I know, Booo Javascript sucks! However Javascript is better then Sliverlight, Flash, Active X, Java Applets, in terms of keeping the web platform open, while offering the features most people wanted.
Now Javascript has its issues... However it is used on all major browsers, and if coded well, it makes your pages load and run faster. (if not then we have the suckyness we think of wanting to block Javascript for)
If something is so important that you feel the need to post it on the internet... It probably isn't that important.
If client-side javascript is part of the security check, I don't see how that prevents a crook from forging an authentic-looking HTTP request.
Post may contain irony: discontinue use if experiencing mood swings, nausea or elevated blood pressure.
> and if coded well,
IF
That's a mighty big if as websites pull in JS and images from a dozen different sites ...
My Very Large Defense company employer disables javascript via group policies.
Security reasons.
When Fascism comes to America, it will call itself Anti-Fascism, and tell you to give up your guns.
So you just backed tracked on your own argument.
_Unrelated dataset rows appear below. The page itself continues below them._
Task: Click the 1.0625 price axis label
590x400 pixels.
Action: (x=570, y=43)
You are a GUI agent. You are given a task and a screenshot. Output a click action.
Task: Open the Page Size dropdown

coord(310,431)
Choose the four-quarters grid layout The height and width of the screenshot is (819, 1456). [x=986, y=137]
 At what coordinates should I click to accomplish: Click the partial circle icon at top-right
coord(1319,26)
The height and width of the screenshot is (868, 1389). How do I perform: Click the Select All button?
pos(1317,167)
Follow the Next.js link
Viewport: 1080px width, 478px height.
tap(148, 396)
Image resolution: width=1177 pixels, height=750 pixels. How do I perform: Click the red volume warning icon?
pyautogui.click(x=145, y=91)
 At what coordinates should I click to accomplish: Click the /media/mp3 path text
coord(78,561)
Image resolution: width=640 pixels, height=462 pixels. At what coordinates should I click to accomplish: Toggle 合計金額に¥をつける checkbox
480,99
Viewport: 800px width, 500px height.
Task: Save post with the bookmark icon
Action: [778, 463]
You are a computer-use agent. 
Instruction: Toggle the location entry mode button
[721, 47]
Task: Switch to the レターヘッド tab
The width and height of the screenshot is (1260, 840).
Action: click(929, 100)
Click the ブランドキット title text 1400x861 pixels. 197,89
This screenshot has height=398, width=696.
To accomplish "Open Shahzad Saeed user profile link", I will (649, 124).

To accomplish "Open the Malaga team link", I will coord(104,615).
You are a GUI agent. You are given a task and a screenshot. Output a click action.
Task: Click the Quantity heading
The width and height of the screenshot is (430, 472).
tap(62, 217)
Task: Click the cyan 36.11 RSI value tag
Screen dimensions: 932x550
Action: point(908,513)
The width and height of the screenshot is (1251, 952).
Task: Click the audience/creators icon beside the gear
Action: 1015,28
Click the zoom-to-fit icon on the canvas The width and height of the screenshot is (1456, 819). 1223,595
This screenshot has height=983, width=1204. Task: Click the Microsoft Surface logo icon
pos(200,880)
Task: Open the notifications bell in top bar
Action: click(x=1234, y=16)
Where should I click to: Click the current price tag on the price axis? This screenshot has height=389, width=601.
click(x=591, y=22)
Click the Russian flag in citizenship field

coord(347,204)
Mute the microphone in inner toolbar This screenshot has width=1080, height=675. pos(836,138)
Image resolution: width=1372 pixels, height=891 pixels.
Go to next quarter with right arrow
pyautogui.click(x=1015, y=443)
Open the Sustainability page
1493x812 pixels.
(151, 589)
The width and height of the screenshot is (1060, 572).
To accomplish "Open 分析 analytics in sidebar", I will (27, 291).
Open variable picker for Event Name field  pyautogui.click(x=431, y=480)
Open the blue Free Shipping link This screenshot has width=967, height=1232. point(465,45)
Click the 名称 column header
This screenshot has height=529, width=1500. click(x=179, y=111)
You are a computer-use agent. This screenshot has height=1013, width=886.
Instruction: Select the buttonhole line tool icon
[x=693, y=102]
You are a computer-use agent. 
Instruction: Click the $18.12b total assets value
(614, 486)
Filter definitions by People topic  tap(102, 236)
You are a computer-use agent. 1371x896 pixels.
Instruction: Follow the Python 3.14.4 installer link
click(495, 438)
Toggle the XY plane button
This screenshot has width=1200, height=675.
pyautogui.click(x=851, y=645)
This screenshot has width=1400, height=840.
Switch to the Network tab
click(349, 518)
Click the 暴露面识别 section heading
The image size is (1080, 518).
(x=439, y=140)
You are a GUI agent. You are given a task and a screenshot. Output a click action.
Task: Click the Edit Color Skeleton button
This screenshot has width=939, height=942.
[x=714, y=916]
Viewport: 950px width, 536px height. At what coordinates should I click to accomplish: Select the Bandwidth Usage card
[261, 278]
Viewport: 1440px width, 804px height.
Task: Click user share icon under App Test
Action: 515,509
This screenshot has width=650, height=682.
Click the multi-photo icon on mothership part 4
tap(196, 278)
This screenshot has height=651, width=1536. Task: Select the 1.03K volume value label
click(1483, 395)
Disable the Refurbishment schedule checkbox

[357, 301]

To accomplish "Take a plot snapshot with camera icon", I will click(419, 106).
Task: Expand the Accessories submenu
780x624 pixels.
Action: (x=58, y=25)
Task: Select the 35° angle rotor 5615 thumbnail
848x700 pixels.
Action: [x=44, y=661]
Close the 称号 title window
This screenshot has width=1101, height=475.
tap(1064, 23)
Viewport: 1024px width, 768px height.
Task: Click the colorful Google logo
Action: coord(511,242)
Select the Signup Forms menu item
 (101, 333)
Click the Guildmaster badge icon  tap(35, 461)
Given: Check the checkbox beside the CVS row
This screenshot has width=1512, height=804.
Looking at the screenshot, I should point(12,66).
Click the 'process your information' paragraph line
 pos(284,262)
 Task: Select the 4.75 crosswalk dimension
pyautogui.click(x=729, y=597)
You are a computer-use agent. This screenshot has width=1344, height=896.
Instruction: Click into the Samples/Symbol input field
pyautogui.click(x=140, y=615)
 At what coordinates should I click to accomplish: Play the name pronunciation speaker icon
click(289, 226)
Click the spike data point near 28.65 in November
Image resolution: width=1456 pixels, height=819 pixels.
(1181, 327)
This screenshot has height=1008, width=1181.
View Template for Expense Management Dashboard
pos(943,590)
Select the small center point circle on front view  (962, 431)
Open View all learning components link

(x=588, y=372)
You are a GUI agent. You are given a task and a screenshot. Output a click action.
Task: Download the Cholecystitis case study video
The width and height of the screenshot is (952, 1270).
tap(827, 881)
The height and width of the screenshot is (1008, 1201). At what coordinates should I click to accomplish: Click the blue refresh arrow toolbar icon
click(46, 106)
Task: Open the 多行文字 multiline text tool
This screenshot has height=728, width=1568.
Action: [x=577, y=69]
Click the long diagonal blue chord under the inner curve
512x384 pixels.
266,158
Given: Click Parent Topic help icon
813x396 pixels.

Please just stop. You do not know what you are fucking talking about.
People block JavaScript for security reasons because of all the malicious stuff it can do. Google forcing you to enable JavaScript is fucking stupid. Hint, they can do what they want without enabling JavaScript. Google is looking for something else.
I know, Booo Javascript sucks! However Javascript is better then Sliverlight, Flash, Active X, Java Applets, in terms of keeping the web platform open, while offering the features most people wanted.
Some Slashdot users would claim that web applications written in JavaScript are still inferior to native applications made with Qt or another multi-platform GUI framework and distributed to the public in the form of source code under a free software license. They see the web not as an application platform but as a platform for publishing documents.